Cette pièce présente la peinture de la Tour de Babel de Brueghel se dégradant au fur et à mesure pour tendre vers une forme quasi abstraite au bout d’environ 50 min. Cet effondrement n’est pas directement visible, la vidéo semble totalement immobile et ne se détériore que très lentement. Chaque micro étape de cette détérioration semble comme figée dans le temps. Une partie des pixels de la vidéo se déplacent vers la droite de l’écran, se mélangeant avec d’autres, laissant une masse noire derrière elle et créant de nouvelles formes et couleurs. C’est la représentation d’un effondrement permanent, celle de la perte du langage, de l’incompréhension et du brouillage.

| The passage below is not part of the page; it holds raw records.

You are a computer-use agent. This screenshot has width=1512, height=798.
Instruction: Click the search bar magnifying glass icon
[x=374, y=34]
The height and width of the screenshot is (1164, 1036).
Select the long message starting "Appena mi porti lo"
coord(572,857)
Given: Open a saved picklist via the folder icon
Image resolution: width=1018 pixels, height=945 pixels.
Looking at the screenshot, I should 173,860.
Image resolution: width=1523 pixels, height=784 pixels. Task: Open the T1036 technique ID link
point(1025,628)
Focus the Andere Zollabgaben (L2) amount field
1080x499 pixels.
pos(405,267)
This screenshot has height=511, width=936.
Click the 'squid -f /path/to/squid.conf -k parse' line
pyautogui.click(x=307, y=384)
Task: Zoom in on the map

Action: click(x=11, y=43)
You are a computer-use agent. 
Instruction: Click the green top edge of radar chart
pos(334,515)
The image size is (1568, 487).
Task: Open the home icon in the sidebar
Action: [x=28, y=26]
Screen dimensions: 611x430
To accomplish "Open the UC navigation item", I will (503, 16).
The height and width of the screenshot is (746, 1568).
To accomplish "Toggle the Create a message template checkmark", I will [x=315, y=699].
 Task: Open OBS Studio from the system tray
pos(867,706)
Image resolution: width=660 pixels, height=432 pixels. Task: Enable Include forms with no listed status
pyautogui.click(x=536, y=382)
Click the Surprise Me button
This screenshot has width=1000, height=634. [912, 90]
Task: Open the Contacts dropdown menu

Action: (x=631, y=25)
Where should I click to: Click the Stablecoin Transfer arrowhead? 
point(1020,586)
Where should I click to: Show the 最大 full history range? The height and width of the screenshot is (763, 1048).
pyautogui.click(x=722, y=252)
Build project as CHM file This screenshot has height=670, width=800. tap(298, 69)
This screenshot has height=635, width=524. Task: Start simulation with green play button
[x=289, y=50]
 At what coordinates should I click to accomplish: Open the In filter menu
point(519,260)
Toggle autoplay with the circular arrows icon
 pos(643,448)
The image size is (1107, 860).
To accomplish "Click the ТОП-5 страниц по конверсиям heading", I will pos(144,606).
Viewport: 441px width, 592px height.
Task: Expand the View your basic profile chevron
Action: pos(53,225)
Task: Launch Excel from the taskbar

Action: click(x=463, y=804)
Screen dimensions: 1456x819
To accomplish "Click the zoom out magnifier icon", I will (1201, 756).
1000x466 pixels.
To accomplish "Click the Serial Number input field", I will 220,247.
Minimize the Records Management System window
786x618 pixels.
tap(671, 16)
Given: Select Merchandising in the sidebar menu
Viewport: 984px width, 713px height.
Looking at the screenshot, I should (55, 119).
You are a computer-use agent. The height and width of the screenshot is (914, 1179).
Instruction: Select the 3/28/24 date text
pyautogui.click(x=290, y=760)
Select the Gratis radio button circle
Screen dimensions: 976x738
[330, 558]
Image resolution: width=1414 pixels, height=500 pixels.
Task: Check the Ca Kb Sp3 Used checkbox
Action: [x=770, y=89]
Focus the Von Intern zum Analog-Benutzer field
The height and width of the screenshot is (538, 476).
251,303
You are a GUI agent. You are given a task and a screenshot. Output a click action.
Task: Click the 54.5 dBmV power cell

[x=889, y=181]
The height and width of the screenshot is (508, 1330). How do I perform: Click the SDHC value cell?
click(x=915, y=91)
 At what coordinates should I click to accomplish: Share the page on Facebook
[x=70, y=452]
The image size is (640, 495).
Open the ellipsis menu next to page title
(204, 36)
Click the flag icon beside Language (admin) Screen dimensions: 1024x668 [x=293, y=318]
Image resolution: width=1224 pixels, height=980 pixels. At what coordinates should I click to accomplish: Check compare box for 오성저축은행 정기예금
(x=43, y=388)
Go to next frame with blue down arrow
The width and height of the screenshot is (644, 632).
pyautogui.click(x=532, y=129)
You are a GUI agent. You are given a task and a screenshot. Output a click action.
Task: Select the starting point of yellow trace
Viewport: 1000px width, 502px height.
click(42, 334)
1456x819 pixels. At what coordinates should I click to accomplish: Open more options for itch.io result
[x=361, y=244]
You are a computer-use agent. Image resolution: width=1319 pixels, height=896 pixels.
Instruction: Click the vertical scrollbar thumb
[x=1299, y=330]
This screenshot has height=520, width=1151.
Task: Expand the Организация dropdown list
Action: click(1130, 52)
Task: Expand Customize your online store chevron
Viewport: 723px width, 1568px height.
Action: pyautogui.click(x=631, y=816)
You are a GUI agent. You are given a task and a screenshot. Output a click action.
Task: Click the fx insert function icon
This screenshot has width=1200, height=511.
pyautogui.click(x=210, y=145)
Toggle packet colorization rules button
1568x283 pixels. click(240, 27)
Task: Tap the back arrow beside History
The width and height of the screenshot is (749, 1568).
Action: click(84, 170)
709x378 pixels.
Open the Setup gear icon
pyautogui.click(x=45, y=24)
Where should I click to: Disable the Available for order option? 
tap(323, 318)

Relique Parasha Noah Google Translate
Relique Parasha Noah Google Translate L'artiste explique sa démarche. "L’idée était de traduire l’Ancien Testament de l’ancien hébreu à l’anglais en utilisant Google Translate. La traduction de cette partie de la Bible appelée Paracha Noah est donc très approximative, Google Translate mélange les mots, en retranscrit certains directement en lettre ou tout simplement phonétiquement, et fait apparaître des signes typographiques hasardeux. Cette pièce est en quelque sorte une relique, car ce procédé fut créé seulement pour une parti de la Genèse que la religion juive appelle «Paracha Noah». Quand j’ai voulu le lendemain appliquer ce principe de travail aux autres parties de l’Ancien Testament, Google avait sans que je ne le sache mis à jour son outil Google Translate, et la traduction se faisait alors définitivement plus précise, plus fine et plus juste. Le travail se devait donc d’en rester là, la pièce était finie, inéluctablement incomplète, et le sujet devait être alors le Déluge, Noah, la Tour de Babel et Nimrod, la perte du langage et le fruit de leurs propres incompréhensions."
Crypted Old Testaments
Crypted Old Testaments Cette pièce présente cinq rouleaux de 90 cm de large pour une longueur variable. Chaque rouleau représente un des cinq rouleaux du Pentateuque (soit l’Ancien Testament : la Genèse, l’Exode, le Lévétique, les Nombres et le Deutéronome) Le Pentateuque signifiant en Grecque «Le Contenant des cinq rouleaux ». Ces cinq parties du livre sacré sont passées entièrement dans un logiciel de cryptage à mot de passe, le mot de passe ayant été créé au hasard grâce à un chiffrement. Il en résulte cinq affiches remplies de lettres et de chiffres, formant un gris de texte illisible. L’important ici est qu’il n’y ait aucun moyen de revenir en arrière. Il n’y a pas de procédé capable de décrypter ces textes pour retrouver les originaux. Aucun moyen non plus de vérifier la véracité de mon propos. J’inclus dans ce travail quelque chose qui me semble important et que je n’avais pas encore touché jusqu’alors. L’idée du doute, du spectateur qui se retrouve face à cette abstraction sans pouvoir en vérifier l’authenticité. L’œuvre met alors en jeu la confiance du spectateur dans le titre donné à l’installation, qui fonctionne comme descriptif du processus.
The Shapes of Collapses
The Shapes of Collapses Cette série de dessins A4 présente des tracés reprenant les contours de tablettes archaïques mésopotamiennes en argile tout en les vidant de leurs fonds, de leurs volumes. Ces dessins sont obtenus au hasard grâce à un procédé informatique. Le but était de supprimer le sens initial, d’effacer le langage pour ne garder qu’une forme abstraite. Cette recherche graphique fait suite à la vidéo «Tower of Babel » elle fait aussi la transition dans mes recherches, entre mon premier album Nimrod en 2014 et le second The Shapes of Collapses sorti en 2017. Cette collection de dessins fut présentée une première fois lors de l’exposition Nouveaux Regards en 2015 à Aix-en-Provence, au Pavillon Vendôme. La collection est visible sur internet.